La inclusión de Marx entre los últimos modernos parece evidente. Yo diría que es evidente la propiedad de la calificación de Marx cómo el último moderno. A partir de él, en el ámbito de las concepciones del mundo, sólo hay reiteración, repetición y, en los casos de mayor ingenio y fuerza creadora, desarrollo. El marxismo es la última modernidad, entendiendo que última no significa un momento en una serie, sino un punto final. Después del cual no ha habido nada que haya sido propiamente moderno. Si el lector hace tiempo que no ha hecho la experiencia, yo le invito a que lea el Manifiesto comunista, sin prejuicio ni pedantería, y diga después si algo hay contemporáneo que tenga el mismo vigor en cuanto a sugerir modernidad absoluta, expresión de algo nuevo que nunca se ha dicho que nos coloca en el seno de lo nuevo absolutamente diferenciado de lo antiguo. En otro nivel, lo mismo se puede decir de las partes esenciales de El capital.

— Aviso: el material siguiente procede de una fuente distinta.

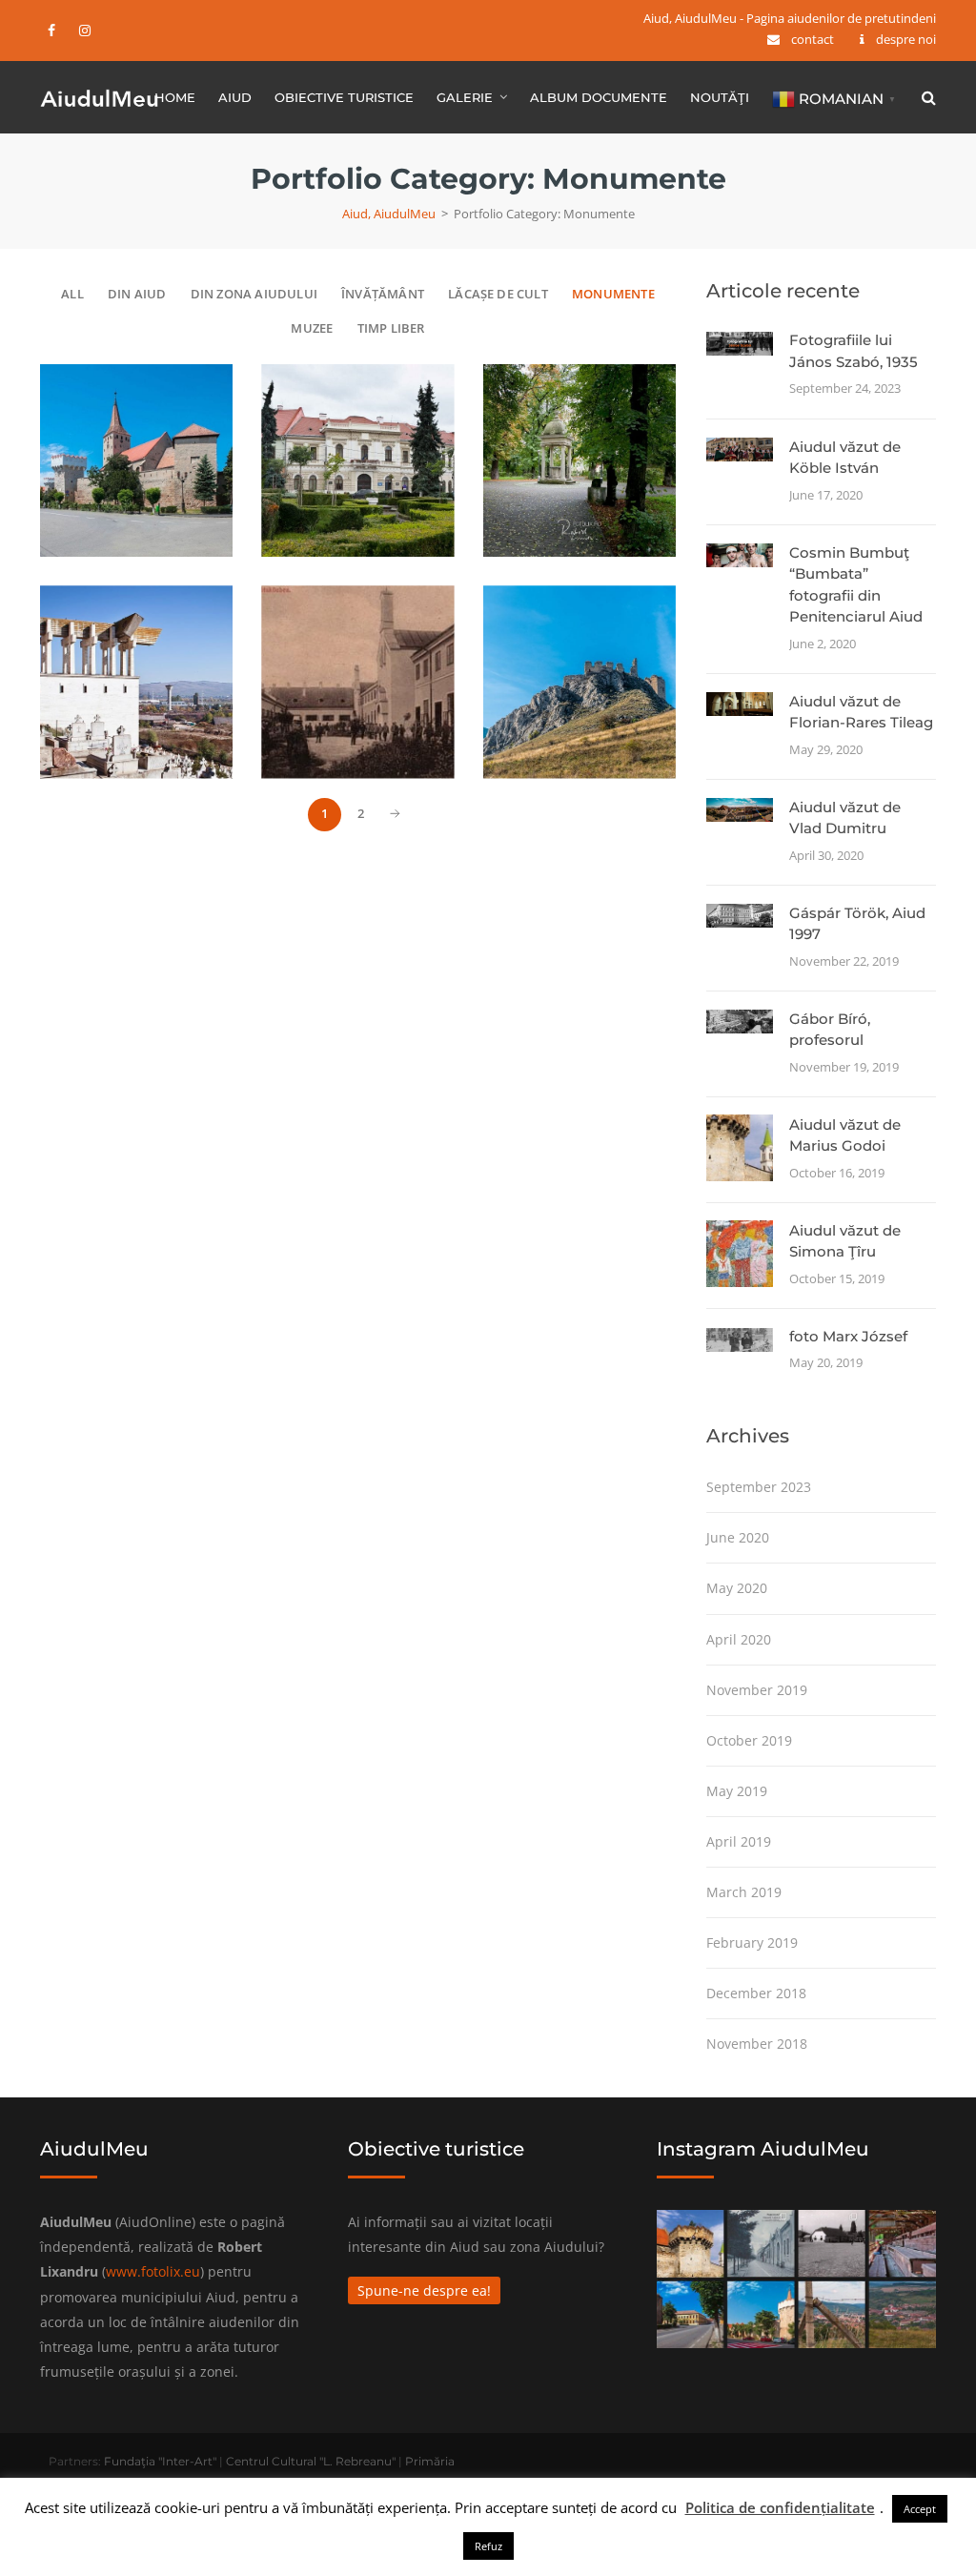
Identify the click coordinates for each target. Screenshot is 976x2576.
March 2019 (744, 1892)
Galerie (465, 97)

Entienda el lector que me estoy refiriendo a concepciones del mundo. No a novedades meramente científicas o técnicas que son resultado del desarrollo o auténticas innovaciones, pero que sólo son modernas cuando se incluyen en una concepción del mundo. Cuando la obra de Marx deje de ser fuente de reflexión y de cambio habrá muerto la última modernidad, sólo podremos contar con lo nuevo.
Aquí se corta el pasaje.